* Your instructions
At the line that holds "Given: Select the CN size 235 cell", start repeating, and keep going exactly through the final line of the material; include both ends and skip the pictures.

* Dataset records
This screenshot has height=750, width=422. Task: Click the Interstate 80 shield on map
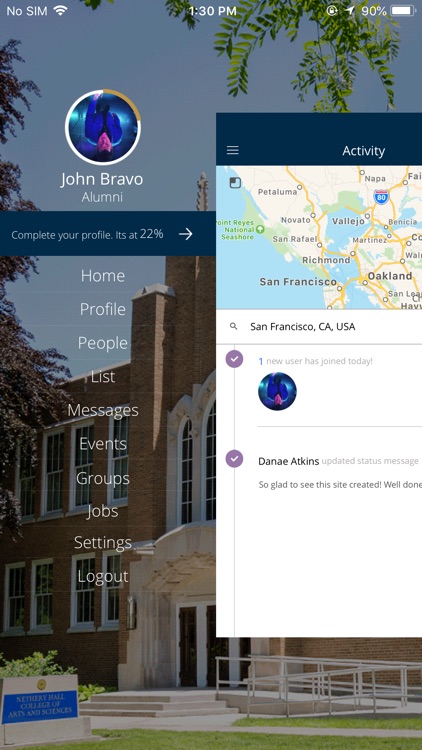[x=381, y=196]
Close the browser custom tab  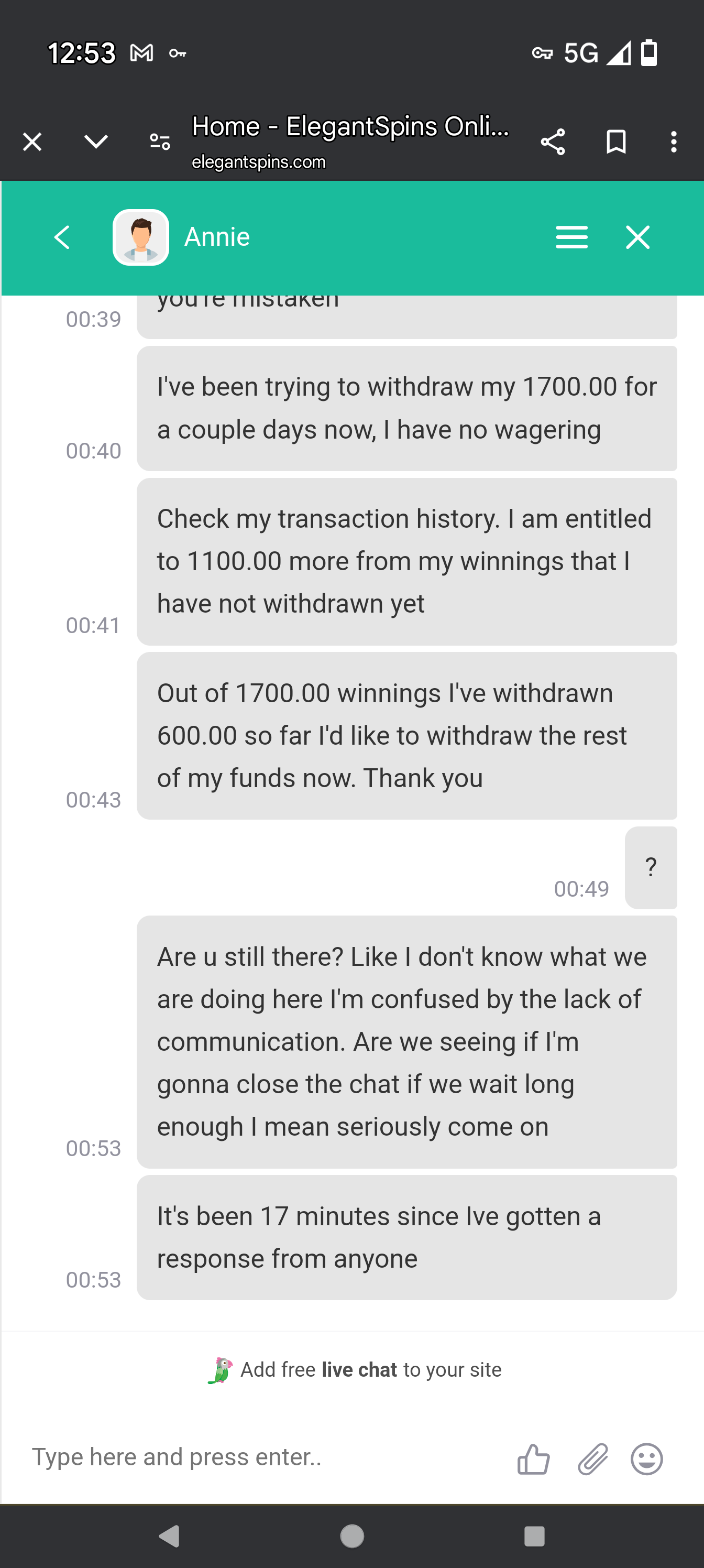pyautogui.click(x=32, y=142)
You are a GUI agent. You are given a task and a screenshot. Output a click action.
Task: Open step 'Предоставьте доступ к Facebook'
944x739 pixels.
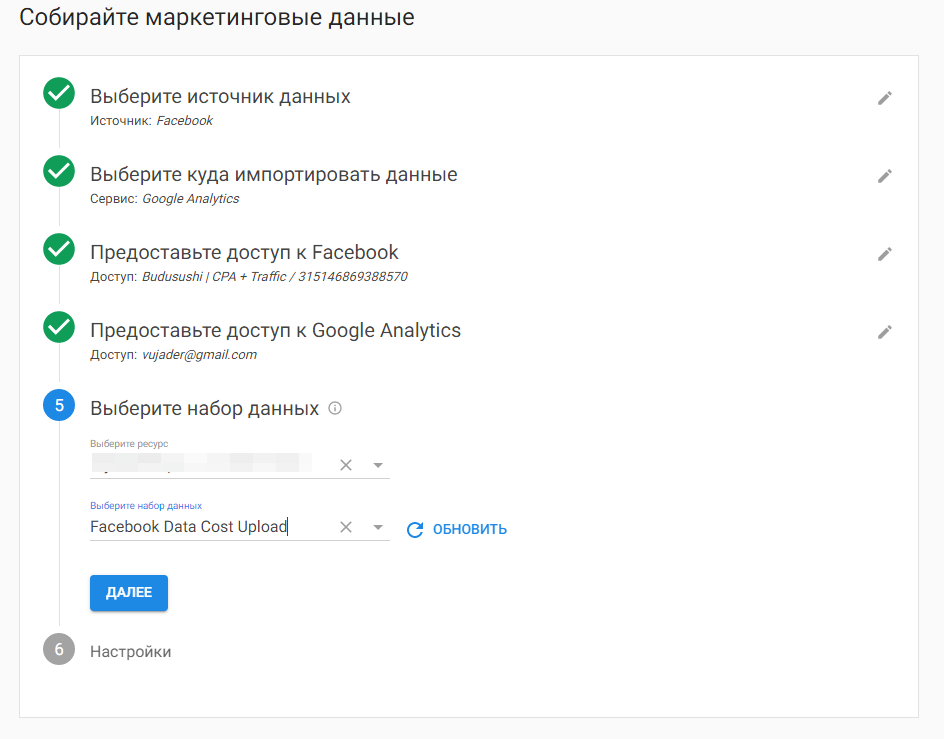244,252
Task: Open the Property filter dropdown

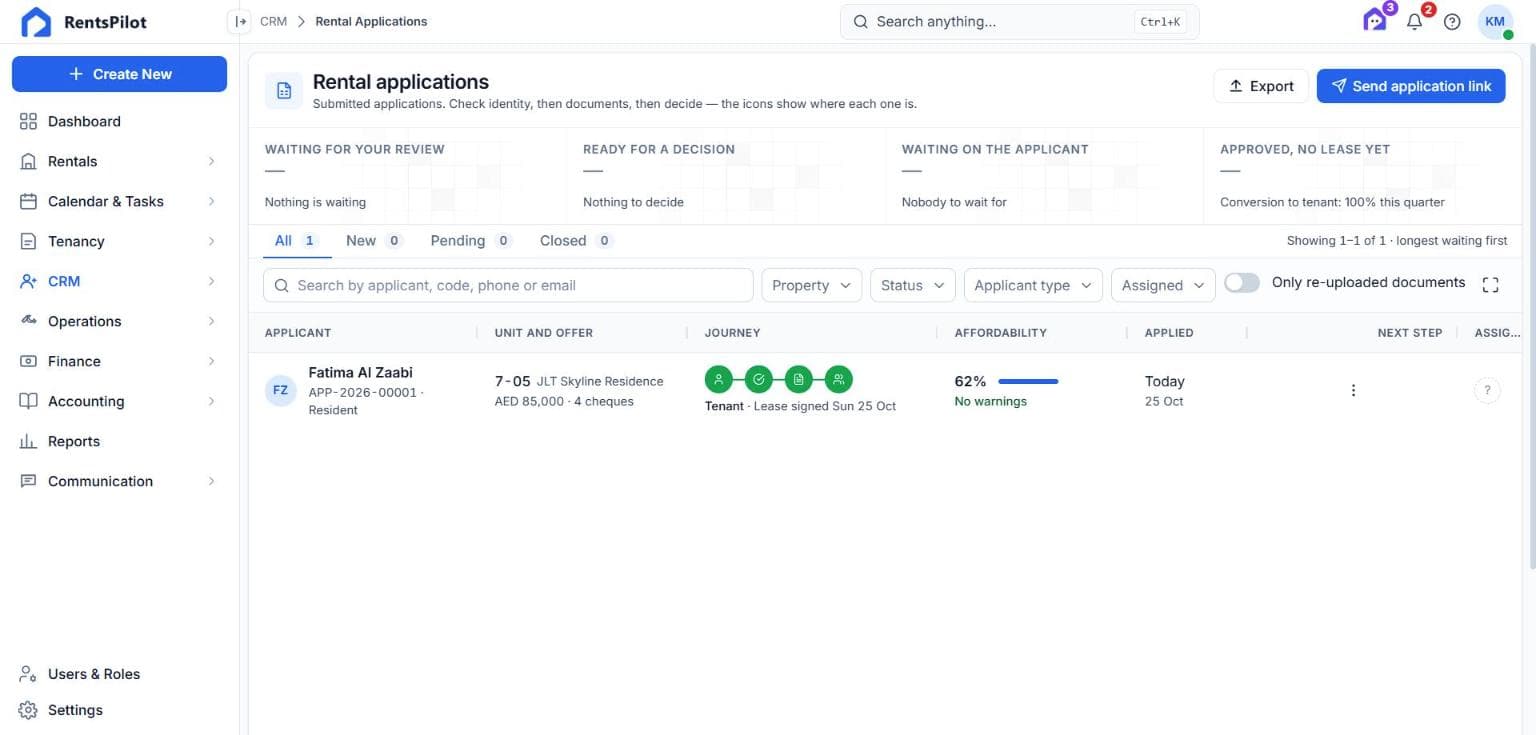Action: click(x=812, y=285)
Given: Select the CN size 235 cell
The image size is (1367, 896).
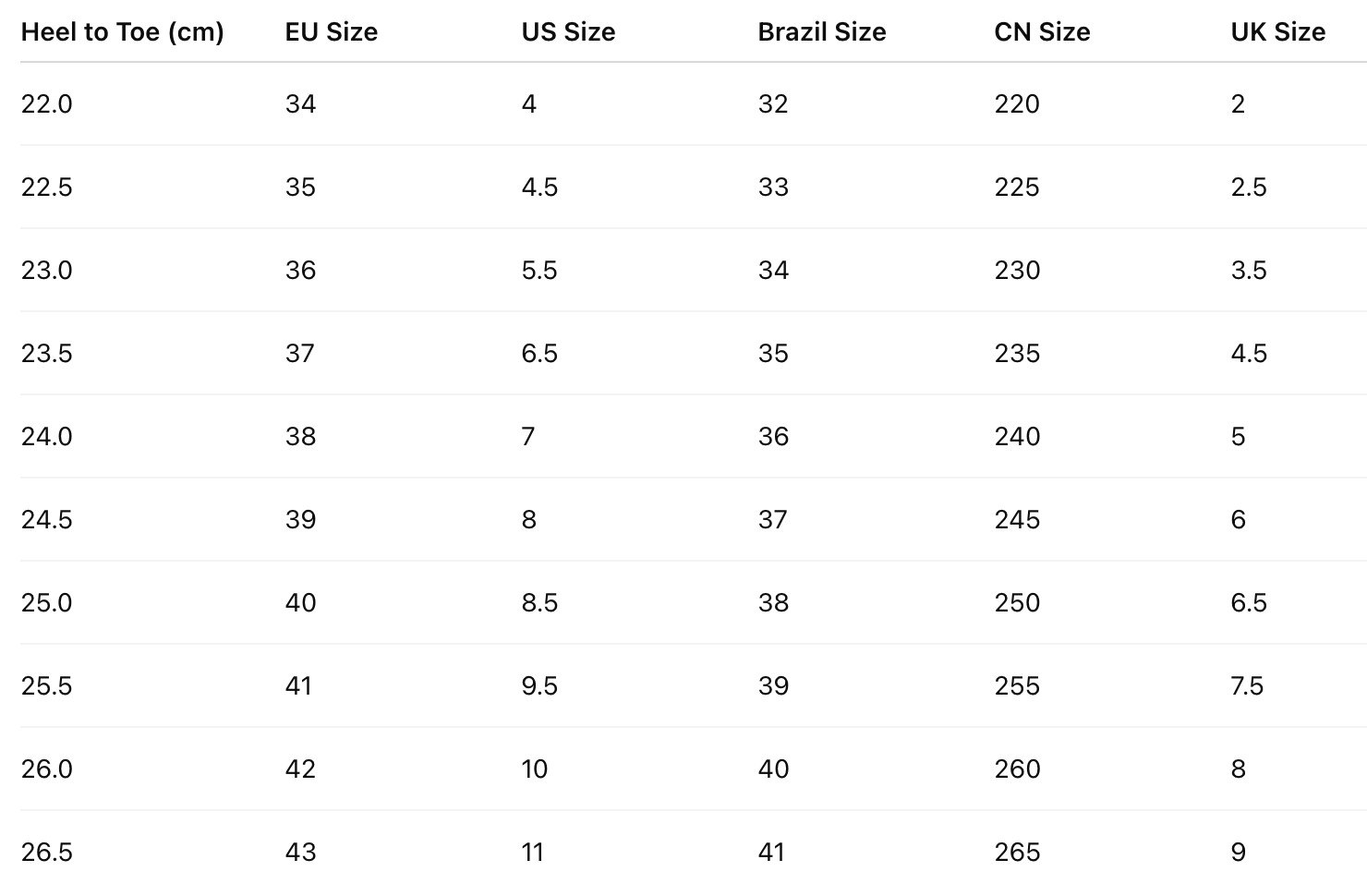Looking at the screenshot, I should [1017, 354].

* Exercise answer
Given: Select the CN size 235 cell
The image size is (1367, 896).
Looking at the screenshot, I should [1017, 354].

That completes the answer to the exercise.